Emil Frey Racing scored the team’s first 1-2 of the season in their newly arrived Lamborghini Huracan GT3 Evos in Sunday’s race 2, as Norbert Siedler-Mikaël Grenier, starting from the pole, won Hockenheim, ahead of teammates Albert Costa-Giacomo Altoè, in a great exhibition of the Swiss Lambos.
The two pairs are now leading the overall standings, with Costa-Altoè ahead by just 7 points.
On the podium too, with an excellent third place finish, the Optimum Motorsport Aston Martin of Ollie Wilkinson and Darren Turner, with Wilkinson mounting a fine late race defence against the efforts of both Miguel Ramos (SPS Mercedes) and Martin Kodrić.
There was a close fight too in Pro-Am, with final victory going to the HTP/Winward Mercedes of Russell Ward-Indy Dontje, while Martin Konrad-Alex Hrachowina (HTP Mercedes) scored a fourth success in Am.
Norbert Sideler (who took pole by a mere 0.005s) took the lead at the start ahead of teammate Altoè, while Chaves, Turner, Cheever and Crestani fought hard for 3rd but stayed in that order of the end of lap 1.

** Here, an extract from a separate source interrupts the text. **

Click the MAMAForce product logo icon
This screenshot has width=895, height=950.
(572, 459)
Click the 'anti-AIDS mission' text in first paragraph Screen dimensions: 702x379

Behind followed Giammaria, Pohler, Ling and Leo, while Roda stopped in the pits after just one lap.
Positions stabilized, as Siedler pulled away with searing pace, building a 3-second gap by lap 5.
Konrad, the leader in the Am, climbed up to 11th overall.
The race stayed close but with almost no positional changes until the pit stop window opened on lap 16, with Saravia, Cameron, Ward, Habul, Hahn and Pierburg amongst the first to pit for driver changes.
Shortly after the pit stop, Khodair had contact with Lenz and the Brazilian was dealt a 5-second penalty.
After all driver changes (lap 22), Grenier led with a 6-second gap to Wilkinson, 7 seconds on Costa and 8 on Kodrić.
Not much further back was Ramos, De Marco, Liang, and the three top Pro-Am runners, Froggatt, Schandorff and Dontje, soon joined also by Liang.
The second place battle was joined with Costa passing Wilkinson on lap 25, and then trying to reduce the gap to Grenier, but with not much success.
On lap 29, Kodrić attempted to pass Wilkinson too but ran wide losing a position to Ramos as he recovered.
Costa closed the gap to Grenier, who was suffering some tire degradation but the Canadian held the fort until the end.
In Am, Hrachowina won ahead of Cipriani and Silva.